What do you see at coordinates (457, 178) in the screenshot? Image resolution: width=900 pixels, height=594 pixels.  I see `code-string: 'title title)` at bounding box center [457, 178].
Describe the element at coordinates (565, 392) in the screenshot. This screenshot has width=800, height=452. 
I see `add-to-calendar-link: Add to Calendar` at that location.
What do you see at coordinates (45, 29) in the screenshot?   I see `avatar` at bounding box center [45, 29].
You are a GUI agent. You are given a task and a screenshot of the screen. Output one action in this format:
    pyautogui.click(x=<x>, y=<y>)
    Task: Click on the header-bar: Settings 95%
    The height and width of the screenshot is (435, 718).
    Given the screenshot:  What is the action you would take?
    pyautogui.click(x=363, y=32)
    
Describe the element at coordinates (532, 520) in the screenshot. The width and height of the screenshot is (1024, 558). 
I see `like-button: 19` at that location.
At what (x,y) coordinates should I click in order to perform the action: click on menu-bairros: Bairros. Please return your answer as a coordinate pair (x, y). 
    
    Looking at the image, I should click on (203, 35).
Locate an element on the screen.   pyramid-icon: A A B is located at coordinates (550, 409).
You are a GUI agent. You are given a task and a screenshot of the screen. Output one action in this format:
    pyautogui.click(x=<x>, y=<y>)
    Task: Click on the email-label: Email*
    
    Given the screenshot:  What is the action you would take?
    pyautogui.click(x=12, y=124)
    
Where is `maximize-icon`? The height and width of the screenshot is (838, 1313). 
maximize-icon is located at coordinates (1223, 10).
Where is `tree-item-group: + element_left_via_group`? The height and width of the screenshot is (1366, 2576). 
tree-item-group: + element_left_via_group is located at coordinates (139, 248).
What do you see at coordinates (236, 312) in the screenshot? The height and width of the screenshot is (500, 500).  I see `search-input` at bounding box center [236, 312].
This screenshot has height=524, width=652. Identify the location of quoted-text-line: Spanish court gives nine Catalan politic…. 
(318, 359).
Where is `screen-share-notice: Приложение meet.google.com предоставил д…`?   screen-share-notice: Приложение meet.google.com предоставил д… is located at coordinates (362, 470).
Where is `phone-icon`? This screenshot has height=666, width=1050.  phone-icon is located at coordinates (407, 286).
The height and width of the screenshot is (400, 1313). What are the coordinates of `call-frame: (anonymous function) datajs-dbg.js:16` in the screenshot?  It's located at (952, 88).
★ ★ ★ ★ ★
Gather every line above that contains the string "Describe" and copy each one out in full. Case counts.

Describe the element at coordinates (565, 392) in the screenshot. This screenshot has width=800, height=452. 
Describe the element at coordinates (532, 520) in the screenshot. The width and height of the screenshot is (1024, 558). 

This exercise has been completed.